BACA JUGA: Vicky Rhoma jadi Caleg PAN, Raja Dangdut Siapkan 3 Konser

Roy mengatakan memang ada beberapa artis yang berhasil ketika menjadi anggota DPR, antara lain Tantowi Yahya dan Dede Yusuf.

“Ketika menjadi anggota dewan mereka melepas keartisannya,” katanya.

Namun, lanjut Roy mengatakan di sisi lain banyak artis yang menjadi anggota legislatif tapi tidak bisa melepas keartisannya.

“Dia anggota dewan tapi setiap malam ada di televisi,” sindir mantan menteri pemuda dan olahraga (menpora) itu.

Selain itu, Roy melanjutkan, ada pula yang sudah menjadi anggota parlemen tapi masih berlaga seperti artis. Misalnya, tasnya harus dibawakan oleh sekretaris pribadinya. “Itu masih ada,” katanya.

Politikus PDI Perjuangan Masinton Pasaribu mengatakan, di seluruh dunia legislatif itu disebut parlemen, yang artinya bicara. “Senjata, kekuatan DPR itu, ya bicara,” tegas Masinton dalam kesempatan itu.

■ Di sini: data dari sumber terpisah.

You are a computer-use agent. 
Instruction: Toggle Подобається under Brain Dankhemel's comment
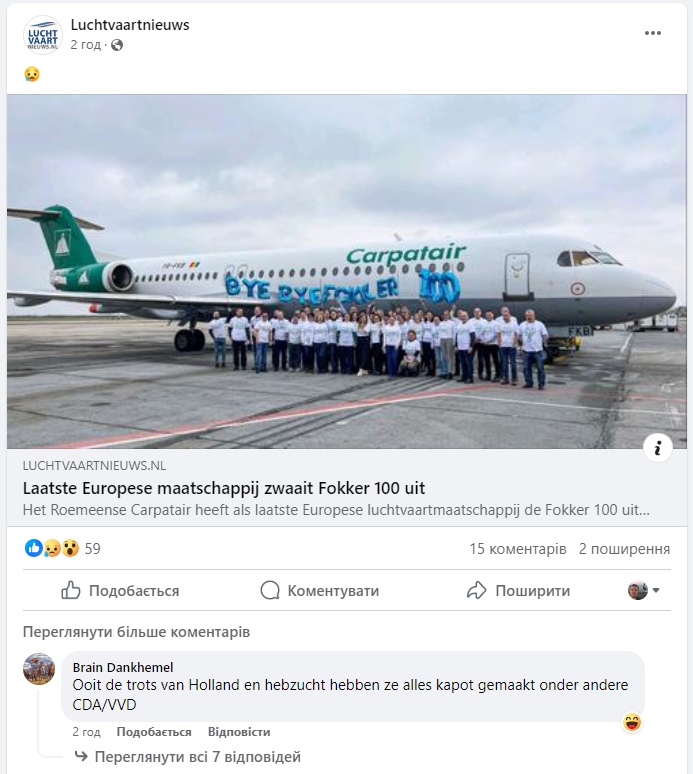[x=154, y=732]
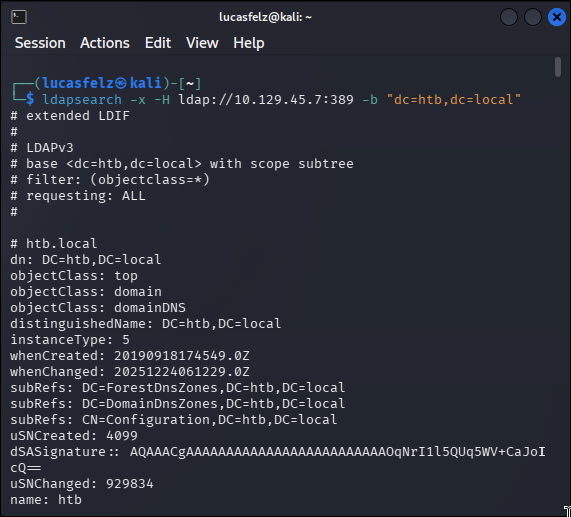Minimize the terminal using the first round button

pyautogui.click(x=509, y=17)
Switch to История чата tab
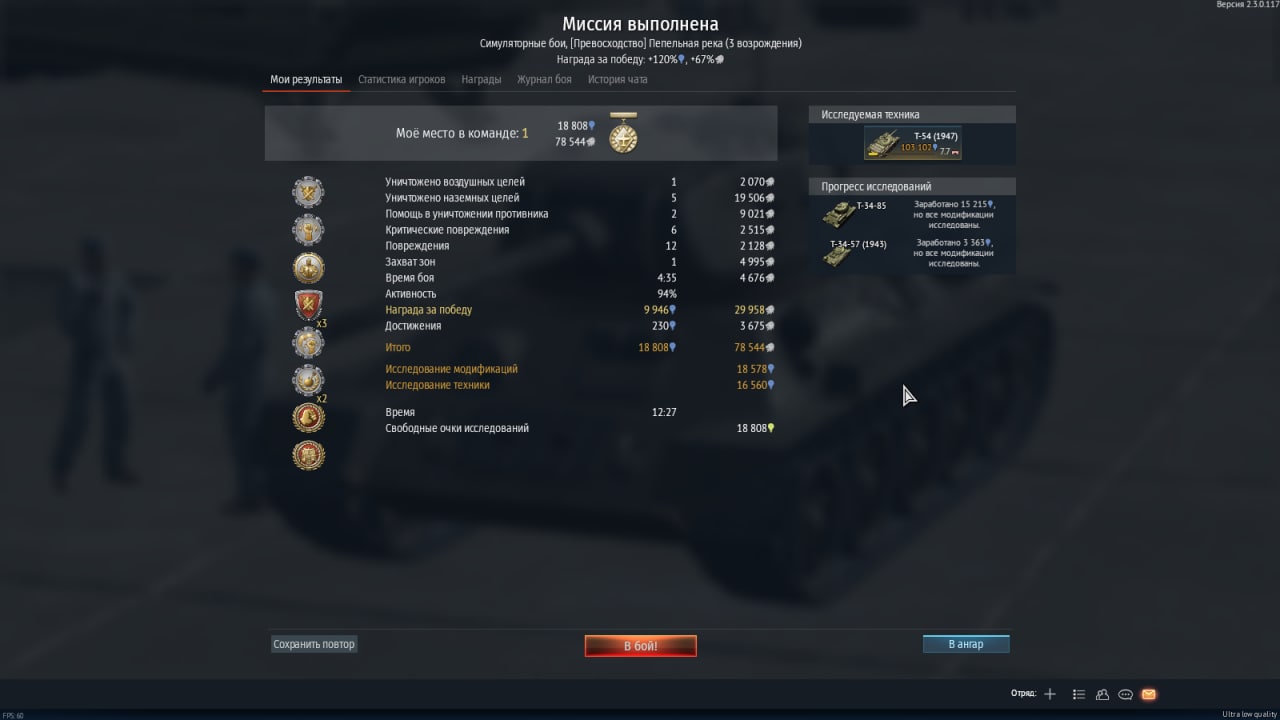The width and height of the screenshot is (1280, 720). click(x=617, y=80)
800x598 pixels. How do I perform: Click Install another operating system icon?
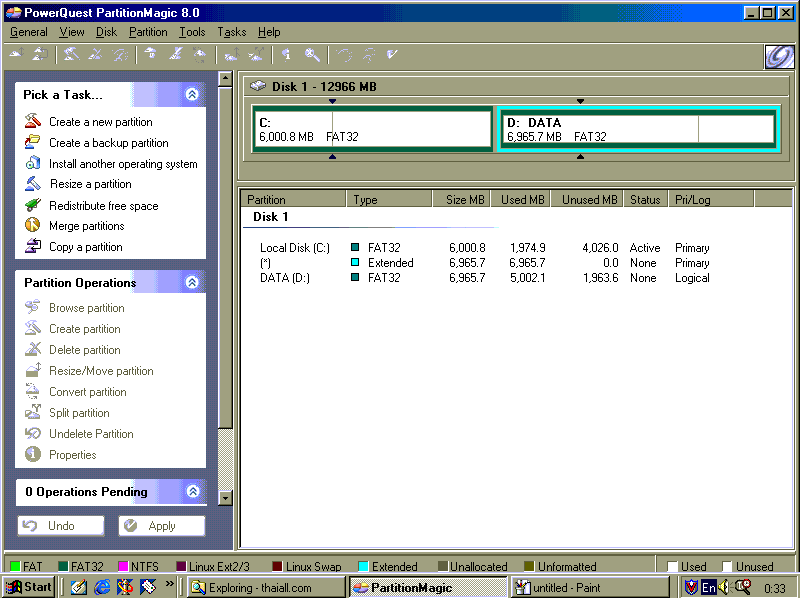[32, 164]
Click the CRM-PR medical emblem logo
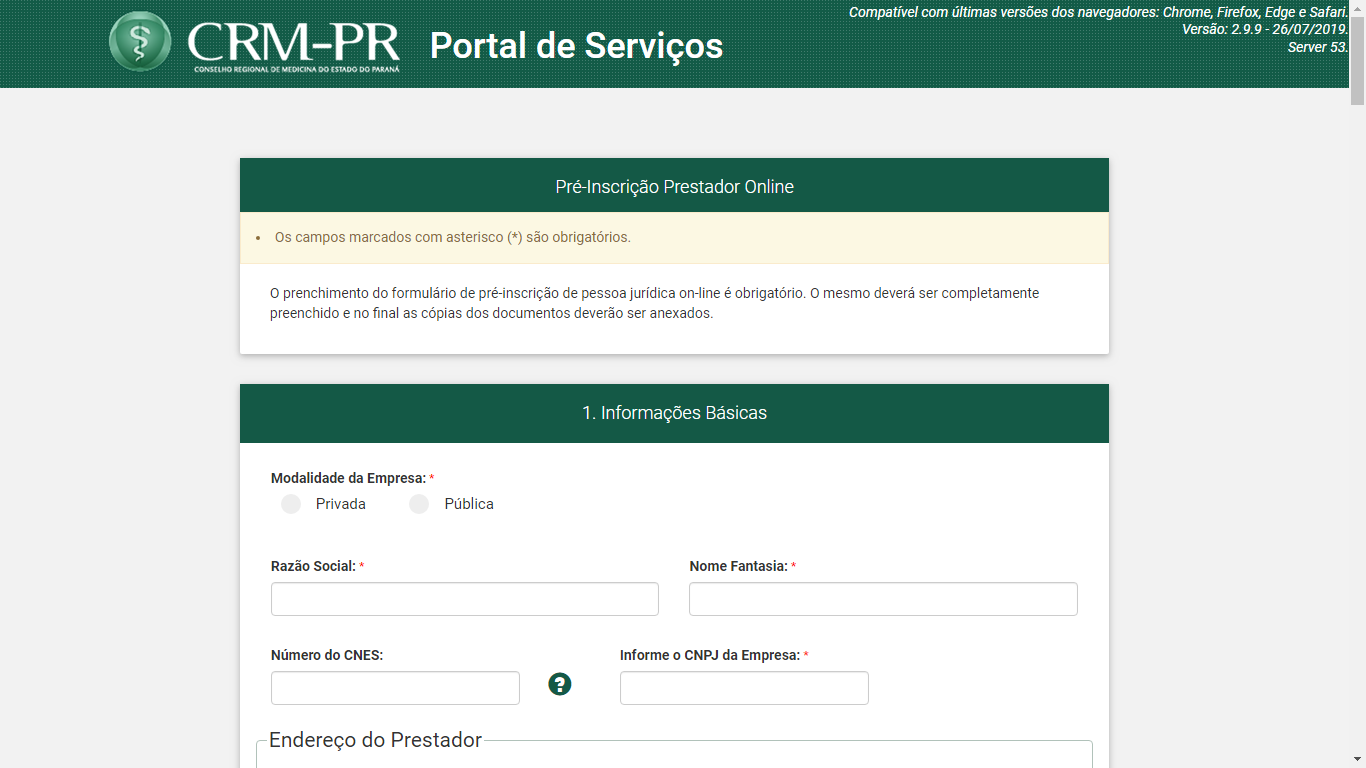Viewport: 1366px width, 768px height. pyautogui.click(x=139, y=41)
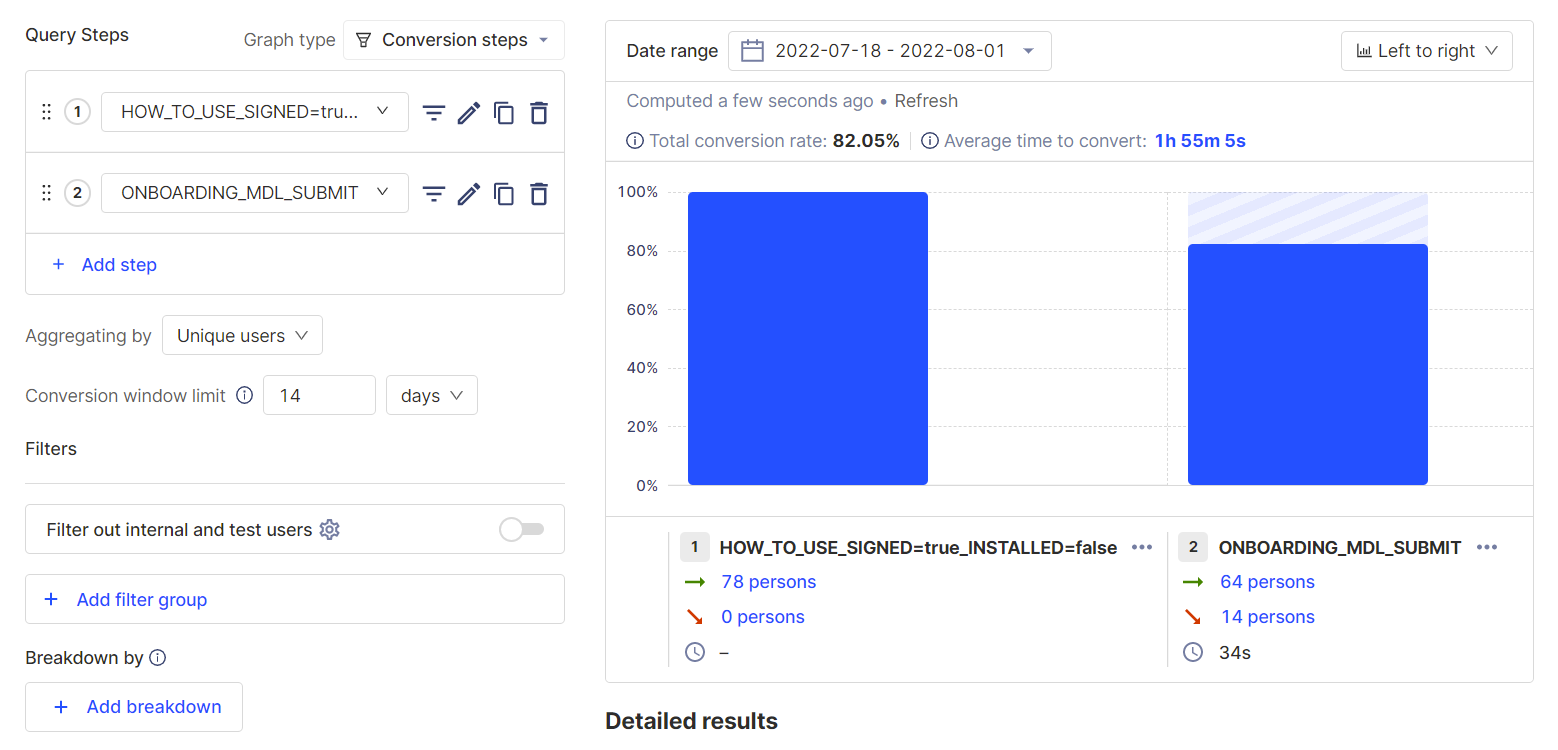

Namun, kata Masinton, sekarang ini kalau tingkat kehadiran rapat saja minim, lalu apa yang harus dibicarakan anggota itu pada mitra kerjanya. Lantas, kata dia, kalau bicara pun hanya sekadar buat pencitraan saja. “Lalu bagaimana akan melakukan pembenahan,” ungkapnya.(boy/jpnn)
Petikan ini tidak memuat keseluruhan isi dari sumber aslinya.